JN: While the Bangladeshi diaspora creates a safe space, and a sanctuary for Bangladeshi-Americans like myself living here, we have a responsibility to acknowledge our roots, and contribute to the development, prosperity, and health of Bangladesh, overall. The best way that the diaspora can contribute is by educating everyone about the work of our family, friends, and neighbors back home. We can bring awareness to their living conditions, and ultimately activate and empower ourselves and our network to give back and to strengthen the country that many of us call home.
What I most appreciate about the diaspora is its ability to inspire so many people to create a sense of community across time zones and countries. I believe that it is now time for the diaspora to expand its impact by catalyzing its power for the development and prosperity of Bangladesh.
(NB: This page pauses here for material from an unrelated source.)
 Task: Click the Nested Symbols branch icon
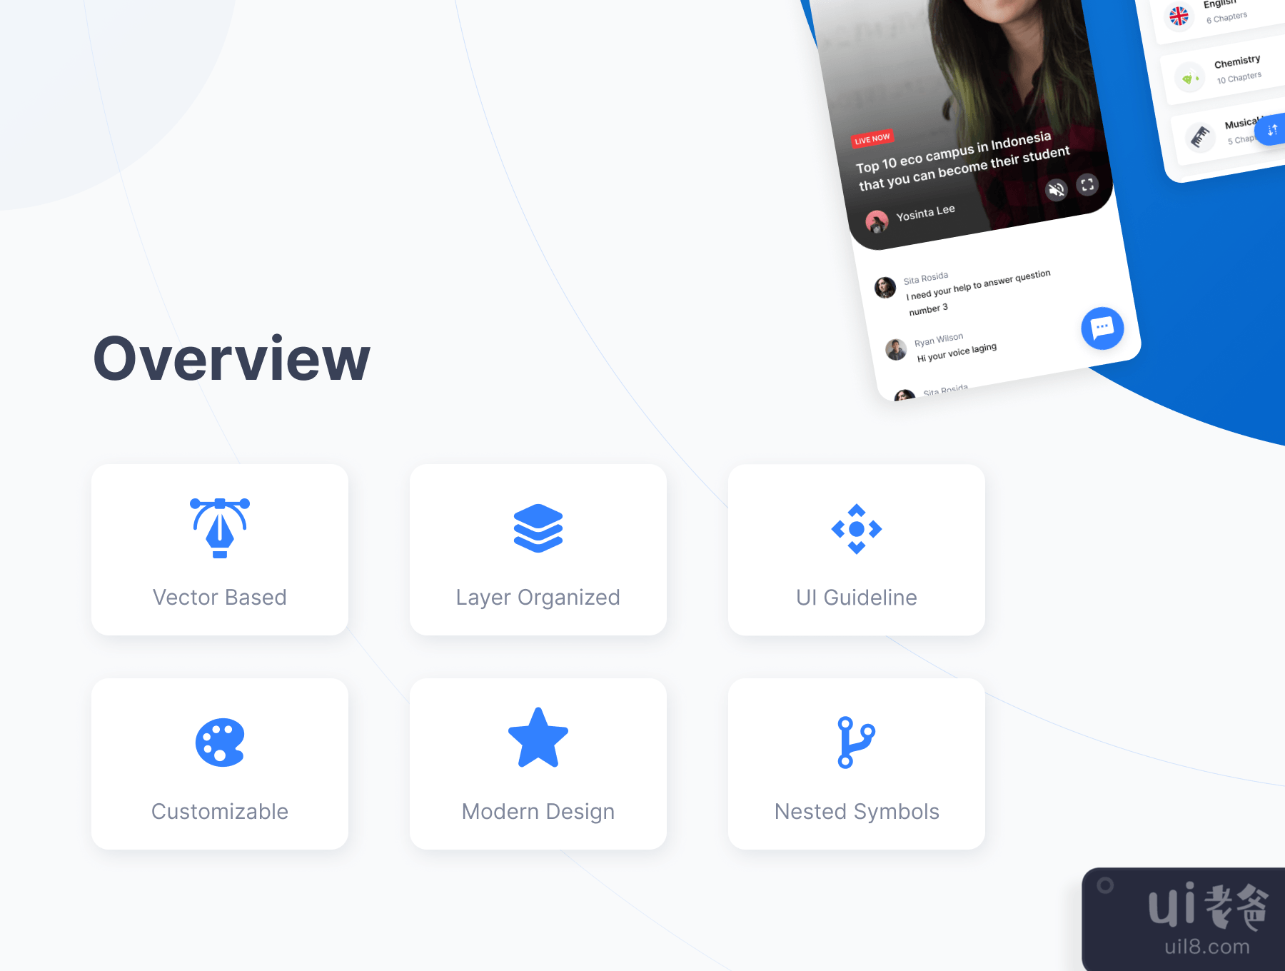(x=856, y=743)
CAF America: As a young professional, do you have an advantage that you might be able to utilize to advance this cause?
JN: That’s a really good question. We feel the responsibility to give back to our home country. I think that many members of the diaspora who are my age share the same sentiment. I believe that so far the effort has been a bit disjointed. That’s why I love CAF America’s Diaspora Gives Bangladesh, because I feel that it centralizes the need and the solution into one resource, easily available online. Many of my peers are more willing to take action if it can be done online on their iPad or their phone. So I believe that sharing a resource like diagives.org is what is needed to activate them as philanthropists. People are aware of the areas where help is needed. The issue is that there hasn’t been a central effort to mobilize the diaspora, until now. I think that a program like Diaspora Gives Bangladesh is making this easier.
“The root of the diaspora, the community’s philanthropic fervor, if you will, must expand beyond borders and touch Bangladeshi families on the ground.”
CAF America: As we discuss how the diaspora can affect change, what role can diaspora philanthropy play?
JN: I think that the diaspora can lead to impactful, meaningful, and long-lasting change. In my experience, the philanthropic efforts of the Bangladeshi diaspora have been contained to helping immediate members of our own community. For example, I’ve seen many mosques help families overcome loss and get back on their feet. Although helping our local community is wonderful, I do believe the diaspora also has to embrace philanthropy on a larger scale to broadly influence and lead systemic change. That means empathizing with the local Bangladeshi families going through floods during the monsoon season, living without access to proper medical care, or facing imminent poverty and economic stagnancy. The root of the diaspora, the community’s philanthropic fervor, must expand beyond borders and touch Bangladeshi families on the ground.
The Diaspora Gives Bangladesh program makes this significantly easier for our community. It eliminates the need for us to scout and try to vet local organizations ourselves to ensure our philanthropy is making a real difference. This giving platform is something that the diaspora and our community needs because although we are aware of the issues and what’s going on in our communities back at home, we haven’t had a clear path or guide. We haven’t had a concrete initiative to mobilize us. With diagives.org we have a reliable solution to support the work of charitable organizations in our home communities. It’s easily accessible and shareable with multiple stakeholders who can use the platform to learn about and donate to organizations in Bangladesh. So I feel that the Diaspora Gives Bangladesh program will help make a big difference for the community.
CAF America: Thank you Jannatun for being a Diaspora Ambassador and for sharing some of your personal thoughts on this important topic.